Although two ITS sequences of C. patens (MT995055 = specimen no. FJ19131 and MW007918 = specimen no. FJ19049) were positioned in SHs dominated by E. abnormis, LSU and mtSSU sequences of FJ19131 and LSU sequence of FJ19049 were closely related to Chapsa spp. [Graphidaceae, Ostropales]. Since Lachnaceae and Graphidaceae are phylogenetically distant, the two ITS sequences MT995055 and MW007918 have been misidentified.

Considering that the monophyly of E. abnormis is strongly supported (Fig. 1) and members of the species share high ITS similarities (> 97%, compiled into SH1155612.08FU) (Fig. 3, Table 2), E. abnormis is accepted here as a species with some intraspecific morphological and phylogenetic variation.

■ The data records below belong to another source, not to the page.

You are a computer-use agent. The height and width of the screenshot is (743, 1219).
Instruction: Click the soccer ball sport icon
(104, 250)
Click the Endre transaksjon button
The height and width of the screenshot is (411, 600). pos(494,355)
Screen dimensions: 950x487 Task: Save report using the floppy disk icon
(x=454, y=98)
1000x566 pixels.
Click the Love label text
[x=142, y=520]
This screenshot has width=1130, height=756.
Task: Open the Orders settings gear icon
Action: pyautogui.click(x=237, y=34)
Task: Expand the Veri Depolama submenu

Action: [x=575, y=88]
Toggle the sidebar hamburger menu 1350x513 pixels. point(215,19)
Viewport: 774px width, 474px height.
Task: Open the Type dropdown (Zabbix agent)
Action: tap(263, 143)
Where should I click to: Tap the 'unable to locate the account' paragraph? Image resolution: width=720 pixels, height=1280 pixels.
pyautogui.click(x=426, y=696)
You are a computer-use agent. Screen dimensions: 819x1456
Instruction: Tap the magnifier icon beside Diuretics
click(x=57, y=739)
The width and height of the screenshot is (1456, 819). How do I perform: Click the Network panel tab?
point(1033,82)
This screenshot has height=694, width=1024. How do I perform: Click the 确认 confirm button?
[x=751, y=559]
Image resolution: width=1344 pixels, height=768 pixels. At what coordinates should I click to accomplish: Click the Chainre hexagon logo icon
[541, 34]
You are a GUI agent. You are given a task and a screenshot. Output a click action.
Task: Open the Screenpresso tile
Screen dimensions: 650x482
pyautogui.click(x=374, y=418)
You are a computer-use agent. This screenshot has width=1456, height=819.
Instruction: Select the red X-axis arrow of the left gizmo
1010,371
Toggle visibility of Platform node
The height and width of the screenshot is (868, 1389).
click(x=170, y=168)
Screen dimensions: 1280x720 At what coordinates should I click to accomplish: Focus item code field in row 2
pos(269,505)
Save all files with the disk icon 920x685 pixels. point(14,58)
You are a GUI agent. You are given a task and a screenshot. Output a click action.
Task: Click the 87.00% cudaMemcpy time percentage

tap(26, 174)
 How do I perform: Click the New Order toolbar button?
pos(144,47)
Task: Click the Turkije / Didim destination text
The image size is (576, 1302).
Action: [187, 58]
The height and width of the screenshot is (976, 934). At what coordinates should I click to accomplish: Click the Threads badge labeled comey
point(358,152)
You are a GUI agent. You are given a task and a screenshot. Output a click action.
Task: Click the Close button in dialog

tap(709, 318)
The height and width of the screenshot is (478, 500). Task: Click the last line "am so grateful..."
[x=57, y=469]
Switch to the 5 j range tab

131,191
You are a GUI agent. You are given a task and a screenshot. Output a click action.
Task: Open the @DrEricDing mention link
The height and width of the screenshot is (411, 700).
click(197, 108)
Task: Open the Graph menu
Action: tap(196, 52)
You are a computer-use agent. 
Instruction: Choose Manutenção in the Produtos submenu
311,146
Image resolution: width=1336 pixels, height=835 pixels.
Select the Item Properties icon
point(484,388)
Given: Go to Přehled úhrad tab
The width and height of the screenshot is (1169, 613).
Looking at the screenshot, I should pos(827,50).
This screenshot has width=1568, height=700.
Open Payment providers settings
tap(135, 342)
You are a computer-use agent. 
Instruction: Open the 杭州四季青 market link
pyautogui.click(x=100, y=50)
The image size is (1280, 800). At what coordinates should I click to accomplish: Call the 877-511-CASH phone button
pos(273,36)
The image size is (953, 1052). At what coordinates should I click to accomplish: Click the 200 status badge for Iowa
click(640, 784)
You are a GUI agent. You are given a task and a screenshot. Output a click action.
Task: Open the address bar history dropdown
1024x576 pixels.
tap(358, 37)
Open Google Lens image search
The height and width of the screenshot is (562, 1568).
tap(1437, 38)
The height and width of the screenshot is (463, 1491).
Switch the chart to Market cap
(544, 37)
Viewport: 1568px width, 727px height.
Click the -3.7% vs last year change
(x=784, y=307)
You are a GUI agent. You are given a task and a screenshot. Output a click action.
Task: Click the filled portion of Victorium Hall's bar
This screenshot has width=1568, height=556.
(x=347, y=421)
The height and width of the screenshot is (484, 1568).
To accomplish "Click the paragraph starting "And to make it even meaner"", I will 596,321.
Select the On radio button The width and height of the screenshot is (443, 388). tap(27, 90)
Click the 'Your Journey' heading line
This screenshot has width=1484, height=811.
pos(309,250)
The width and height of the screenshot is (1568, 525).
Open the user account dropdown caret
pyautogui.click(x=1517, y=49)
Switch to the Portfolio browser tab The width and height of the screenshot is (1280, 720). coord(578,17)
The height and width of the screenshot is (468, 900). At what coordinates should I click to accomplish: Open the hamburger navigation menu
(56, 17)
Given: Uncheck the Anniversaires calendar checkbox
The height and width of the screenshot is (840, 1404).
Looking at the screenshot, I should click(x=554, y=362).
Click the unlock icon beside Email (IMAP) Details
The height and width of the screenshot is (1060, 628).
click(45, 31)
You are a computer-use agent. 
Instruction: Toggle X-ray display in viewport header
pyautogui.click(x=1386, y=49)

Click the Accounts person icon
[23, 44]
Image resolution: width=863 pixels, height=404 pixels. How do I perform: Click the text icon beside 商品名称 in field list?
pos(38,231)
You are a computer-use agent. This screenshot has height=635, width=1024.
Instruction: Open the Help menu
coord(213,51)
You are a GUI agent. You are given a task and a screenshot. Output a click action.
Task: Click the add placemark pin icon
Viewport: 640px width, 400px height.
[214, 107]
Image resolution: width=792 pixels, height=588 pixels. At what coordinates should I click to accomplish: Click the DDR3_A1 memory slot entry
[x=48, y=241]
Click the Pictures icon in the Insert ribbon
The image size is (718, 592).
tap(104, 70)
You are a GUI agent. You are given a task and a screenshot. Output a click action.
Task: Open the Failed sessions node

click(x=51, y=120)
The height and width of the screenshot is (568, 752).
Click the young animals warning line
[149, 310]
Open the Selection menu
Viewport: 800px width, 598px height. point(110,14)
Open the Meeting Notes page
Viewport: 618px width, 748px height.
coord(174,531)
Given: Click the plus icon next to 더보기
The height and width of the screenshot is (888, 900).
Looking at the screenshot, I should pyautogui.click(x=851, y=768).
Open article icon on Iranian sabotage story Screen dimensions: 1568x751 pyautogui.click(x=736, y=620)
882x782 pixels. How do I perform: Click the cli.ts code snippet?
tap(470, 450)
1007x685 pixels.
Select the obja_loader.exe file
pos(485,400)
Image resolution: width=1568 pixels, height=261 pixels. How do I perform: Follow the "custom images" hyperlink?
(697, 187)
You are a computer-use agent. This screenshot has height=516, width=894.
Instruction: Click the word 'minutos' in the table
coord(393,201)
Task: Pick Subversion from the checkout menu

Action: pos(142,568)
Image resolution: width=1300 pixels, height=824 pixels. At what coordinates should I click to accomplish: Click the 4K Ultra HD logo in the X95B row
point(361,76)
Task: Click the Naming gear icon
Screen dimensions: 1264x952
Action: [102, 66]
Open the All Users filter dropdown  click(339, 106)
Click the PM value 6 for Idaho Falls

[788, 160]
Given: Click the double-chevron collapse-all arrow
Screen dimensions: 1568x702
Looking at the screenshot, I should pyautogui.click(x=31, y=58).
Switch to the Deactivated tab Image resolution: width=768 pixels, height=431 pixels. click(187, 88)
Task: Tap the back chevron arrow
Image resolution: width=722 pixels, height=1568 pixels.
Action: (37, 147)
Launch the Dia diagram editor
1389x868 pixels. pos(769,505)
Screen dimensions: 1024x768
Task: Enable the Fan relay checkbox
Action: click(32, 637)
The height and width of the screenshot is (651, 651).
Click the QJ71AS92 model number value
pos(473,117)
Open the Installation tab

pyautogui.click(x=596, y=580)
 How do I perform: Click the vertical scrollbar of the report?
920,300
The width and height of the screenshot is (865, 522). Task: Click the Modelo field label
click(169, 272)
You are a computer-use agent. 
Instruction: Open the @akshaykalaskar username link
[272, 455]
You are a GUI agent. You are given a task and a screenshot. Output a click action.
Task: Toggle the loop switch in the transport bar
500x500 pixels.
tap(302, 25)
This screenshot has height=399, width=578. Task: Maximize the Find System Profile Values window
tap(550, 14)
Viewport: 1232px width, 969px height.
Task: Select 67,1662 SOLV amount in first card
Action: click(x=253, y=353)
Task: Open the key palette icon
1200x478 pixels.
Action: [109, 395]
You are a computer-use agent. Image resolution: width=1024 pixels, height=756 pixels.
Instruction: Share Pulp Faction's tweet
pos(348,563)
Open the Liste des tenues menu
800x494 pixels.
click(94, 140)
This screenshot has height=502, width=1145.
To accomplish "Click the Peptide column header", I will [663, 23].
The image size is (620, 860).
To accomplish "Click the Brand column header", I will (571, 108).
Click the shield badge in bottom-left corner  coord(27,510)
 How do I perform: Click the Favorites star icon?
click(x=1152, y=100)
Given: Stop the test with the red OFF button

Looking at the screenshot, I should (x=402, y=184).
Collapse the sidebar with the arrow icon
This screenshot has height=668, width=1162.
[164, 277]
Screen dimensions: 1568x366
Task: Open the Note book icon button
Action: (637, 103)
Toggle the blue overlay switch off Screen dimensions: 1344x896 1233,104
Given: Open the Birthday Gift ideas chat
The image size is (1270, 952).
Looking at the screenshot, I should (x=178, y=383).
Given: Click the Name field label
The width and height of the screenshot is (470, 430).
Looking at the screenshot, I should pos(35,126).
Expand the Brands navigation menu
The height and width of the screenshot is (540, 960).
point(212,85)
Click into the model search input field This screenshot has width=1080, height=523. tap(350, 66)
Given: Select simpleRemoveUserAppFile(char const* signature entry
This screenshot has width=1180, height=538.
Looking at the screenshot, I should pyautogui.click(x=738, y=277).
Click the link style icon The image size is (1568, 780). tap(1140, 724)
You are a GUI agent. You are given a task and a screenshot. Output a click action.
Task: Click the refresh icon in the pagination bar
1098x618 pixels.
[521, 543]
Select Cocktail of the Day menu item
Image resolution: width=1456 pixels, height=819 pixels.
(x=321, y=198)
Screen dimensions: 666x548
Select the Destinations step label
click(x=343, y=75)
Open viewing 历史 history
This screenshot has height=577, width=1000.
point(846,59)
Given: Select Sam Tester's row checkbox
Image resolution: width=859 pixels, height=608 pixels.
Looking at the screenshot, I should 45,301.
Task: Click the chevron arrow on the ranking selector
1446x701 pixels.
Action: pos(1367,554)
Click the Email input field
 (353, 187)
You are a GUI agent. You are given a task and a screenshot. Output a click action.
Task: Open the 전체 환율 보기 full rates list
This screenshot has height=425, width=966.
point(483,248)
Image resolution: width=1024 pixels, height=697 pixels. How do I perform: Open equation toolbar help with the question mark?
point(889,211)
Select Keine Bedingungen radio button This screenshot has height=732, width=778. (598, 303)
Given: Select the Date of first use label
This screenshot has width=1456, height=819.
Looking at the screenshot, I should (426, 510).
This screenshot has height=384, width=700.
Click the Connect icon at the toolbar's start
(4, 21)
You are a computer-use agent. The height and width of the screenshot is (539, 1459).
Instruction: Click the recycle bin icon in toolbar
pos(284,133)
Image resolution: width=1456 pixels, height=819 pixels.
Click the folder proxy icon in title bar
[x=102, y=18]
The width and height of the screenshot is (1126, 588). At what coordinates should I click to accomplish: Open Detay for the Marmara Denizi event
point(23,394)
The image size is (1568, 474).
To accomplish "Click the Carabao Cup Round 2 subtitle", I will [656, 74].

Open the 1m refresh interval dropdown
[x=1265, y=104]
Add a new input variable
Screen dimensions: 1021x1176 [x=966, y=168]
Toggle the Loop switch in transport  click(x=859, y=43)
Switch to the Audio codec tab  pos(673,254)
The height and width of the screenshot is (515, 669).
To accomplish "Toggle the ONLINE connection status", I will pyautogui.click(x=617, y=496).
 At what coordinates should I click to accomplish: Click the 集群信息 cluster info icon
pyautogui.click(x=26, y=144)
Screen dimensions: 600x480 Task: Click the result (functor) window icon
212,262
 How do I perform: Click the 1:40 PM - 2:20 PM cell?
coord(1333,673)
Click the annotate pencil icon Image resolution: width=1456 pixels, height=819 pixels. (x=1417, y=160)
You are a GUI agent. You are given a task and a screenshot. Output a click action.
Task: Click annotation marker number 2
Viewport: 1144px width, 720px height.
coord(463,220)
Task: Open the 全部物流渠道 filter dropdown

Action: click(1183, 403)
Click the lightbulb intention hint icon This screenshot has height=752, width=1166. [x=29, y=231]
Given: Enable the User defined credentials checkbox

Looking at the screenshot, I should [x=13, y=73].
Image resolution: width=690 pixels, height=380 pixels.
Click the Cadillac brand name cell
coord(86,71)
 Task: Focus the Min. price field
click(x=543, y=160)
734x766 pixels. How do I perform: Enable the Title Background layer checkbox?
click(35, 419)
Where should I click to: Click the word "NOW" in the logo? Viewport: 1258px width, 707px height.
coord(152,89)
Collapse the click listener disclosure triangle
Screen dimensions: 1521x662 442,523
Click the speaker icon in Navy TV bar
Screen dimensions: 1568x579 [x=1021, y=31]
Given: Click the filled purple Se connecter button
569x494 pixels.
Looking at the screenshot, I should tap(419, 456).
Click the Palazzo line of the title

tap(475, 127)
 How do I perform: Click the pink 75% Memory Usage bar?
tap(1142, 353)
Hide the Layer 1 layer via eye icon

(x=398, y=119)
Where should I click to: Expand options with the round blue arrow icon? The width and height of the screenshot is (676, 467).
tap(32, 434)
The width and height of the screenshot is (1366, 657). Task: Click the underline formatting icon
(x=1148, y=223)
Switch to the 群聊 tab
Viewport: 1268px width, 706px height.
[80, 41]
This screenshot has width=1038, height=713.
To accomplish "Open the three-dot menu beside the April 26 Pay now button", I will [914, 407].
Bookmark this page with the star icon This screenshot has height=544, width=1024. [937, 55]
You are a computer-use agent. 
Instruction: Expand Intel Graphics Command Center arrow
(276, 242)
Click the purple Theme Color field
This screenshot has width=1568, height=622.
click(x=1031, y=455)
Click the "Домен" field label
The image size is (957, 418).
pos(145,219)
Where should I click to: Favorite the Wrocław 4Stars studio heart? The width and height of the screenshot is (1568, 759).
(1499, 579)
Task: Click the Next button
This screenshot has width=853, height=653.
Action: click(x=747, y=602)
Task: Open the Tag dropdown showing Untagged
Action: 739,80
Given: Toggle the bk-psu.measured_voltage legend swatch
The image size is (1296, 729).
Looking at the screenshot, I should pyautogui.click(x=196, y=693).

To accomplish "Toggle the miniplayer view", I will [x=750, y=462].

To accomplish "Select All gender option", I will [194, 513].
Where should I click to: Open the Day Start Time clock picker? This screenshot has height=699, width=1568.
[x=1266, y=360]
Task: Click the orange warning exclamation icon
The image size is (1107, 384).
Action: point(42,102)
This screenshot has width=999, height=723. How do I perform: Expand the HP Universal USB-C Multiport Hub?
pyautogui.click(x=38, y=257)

Lachnum palmae formed a strongly supported clade in the phylogenetic analyses (Clade II in Fig. 1). They also shared strong selectivity to palm leaves and characteristic morphology such as thick-walled asci, hairs with resinous materials and apical amorphous materials (Suppl. material 1: Fig. S2) and ectal excipulum composed of thick-walled prismatic cells and interwoven hyphae. However, sequences labeled as L. palmae were divided into 4 to 7 SHs in all species delimitation analyses (Fig. 3), indicating that L. palmae is a species complex that includes multiple potential sister species. At present, we avoid creating new species from the complex, because the morphological and ecological differences detected among SHs are not enough to delimit species boundaries, although the size of asci and ascospores differ among some SHs, as shown in Fig. 4. Phylogenetic analyses revealed that members of the L. palmae complex belonged to Erioscyphella (Fig. 1). However, we could not judge which SH within the complex is equivalent to L. palmae as originally described from Honduras by Kanouse (1941) and redescribed by Spooner (1987) from the type plus another specimen from New Zealand. There are no L. palmae sequences from the tropical American type locality, so phylogenetic characterization and recombination of the species were avoided in the present study.